Cosa farai: Ricopia per intero il tratto che si apre con la riga contenente "Click the page number indicator at bottom" e si chiude con quella contenente "(476, 1193)", estremi inclusi. Nelle risposte sposta di 141 ogni coordinata, sommando 141 a ciascun numero.

(Righe tratte da un dataset)
━━━━━━
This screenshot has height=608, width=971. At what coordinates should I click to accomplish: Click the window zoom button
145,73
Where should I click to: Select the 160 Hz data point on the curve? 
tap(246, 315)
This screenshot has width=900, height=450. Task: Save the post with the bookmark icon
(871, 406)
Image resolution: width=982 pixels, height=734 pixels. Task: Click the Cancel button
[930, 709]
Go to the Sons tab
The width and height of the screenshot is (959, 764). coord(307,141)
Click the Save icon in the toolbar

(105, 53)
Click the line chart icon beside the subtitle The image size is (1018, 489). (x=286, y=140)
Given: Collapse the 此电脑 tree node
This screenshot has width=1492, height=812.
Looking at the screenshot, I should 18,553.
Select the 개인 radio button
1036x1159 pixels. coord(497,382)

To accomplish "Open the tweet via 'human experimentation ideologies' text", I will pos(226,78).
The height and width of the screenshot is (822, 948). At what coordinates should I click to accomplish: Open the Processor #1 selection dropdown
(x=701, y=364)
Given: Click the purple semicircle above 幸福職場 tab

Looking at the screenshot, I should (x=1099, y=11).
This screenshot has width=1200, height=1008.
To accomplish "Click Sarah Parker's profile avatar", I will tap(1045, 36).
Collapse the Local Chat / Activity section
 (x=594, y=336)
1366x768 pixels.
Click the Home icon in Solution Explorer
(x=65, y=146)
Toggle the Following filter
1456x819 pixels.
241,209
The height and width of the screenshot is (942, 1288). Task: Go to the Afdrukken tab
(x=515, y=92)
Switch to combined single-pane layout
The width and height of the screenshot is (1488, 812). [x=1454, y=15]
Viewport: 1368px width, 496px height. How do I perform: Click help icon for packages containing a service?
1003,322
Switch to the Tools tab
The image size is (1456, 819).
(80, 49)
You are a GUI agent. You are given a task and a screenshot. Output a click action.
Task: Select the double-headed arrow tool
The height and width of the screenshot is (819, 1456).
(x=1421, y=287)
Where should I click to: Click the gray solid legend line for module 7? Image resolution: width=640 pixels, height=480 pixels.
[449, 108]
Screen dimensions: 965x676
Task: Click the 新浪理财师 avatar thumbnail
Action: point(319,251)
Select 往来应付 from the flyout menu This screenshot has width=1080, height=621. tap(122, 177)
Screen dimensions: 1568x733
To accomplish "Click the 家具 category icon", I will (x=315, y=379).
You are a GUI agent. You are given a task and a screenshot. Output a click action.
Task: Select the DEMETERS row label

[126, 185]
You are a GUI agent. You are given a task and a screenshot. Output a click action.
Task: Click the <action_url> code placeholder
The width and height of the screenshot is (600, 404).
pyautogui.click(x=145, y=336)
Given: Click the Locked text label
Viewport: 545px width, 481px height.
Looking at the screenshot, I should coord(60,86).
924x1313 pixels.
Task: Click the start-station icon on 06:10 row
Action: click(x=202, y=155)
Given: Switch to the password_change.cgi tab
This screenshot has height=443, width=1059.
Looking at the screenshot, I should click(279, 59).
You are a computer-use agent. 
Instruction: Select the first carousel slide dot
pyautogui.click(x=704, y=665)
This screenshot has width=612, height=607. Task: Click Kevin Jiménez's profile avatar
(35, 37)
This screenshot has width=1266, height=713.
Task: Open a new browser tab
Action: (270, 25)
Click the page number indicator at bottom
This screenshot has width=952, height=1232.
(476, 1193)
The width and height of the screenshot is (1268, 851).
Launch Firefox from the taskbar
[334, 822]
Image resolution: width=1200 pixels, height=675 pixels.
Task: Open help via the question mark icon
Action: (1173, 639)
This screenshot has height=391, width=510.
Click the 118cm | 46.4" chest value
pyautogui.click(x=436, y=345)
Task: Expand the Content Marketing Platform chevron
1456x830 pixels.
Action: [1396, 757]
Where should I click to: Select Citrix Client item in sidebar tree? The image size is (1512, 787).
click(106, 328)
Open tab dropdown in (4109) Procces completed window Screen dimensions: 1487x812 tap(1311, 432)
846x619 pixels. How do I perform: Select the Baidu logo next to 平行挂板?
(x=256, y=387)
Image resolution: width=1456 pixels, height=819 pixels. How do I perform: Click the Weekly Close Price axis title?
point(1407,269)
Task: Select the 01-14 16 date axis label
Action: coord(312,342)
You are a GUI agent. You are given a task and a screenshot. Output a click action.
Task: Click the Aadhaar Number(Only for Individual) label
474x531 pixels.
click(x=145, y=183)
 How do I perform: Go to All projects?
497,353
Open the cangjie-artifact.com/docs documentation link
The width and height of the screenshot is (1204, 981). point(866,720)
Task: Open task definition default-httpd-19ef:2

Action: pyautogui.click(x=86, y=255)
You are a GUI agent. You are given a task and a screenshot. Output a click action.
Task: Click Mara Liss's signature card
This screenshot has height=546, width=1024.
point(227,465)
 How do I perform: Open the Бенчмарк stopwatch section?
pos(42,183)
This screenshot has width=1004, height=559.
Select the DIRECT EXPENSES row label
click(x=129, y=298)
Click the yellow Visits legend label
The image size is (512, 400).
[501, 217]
━━━━━━
Risultato dell'esercizio:
Click the page number indicator at bottom
This screenshot has width=952, height=1232.
(617, 1334)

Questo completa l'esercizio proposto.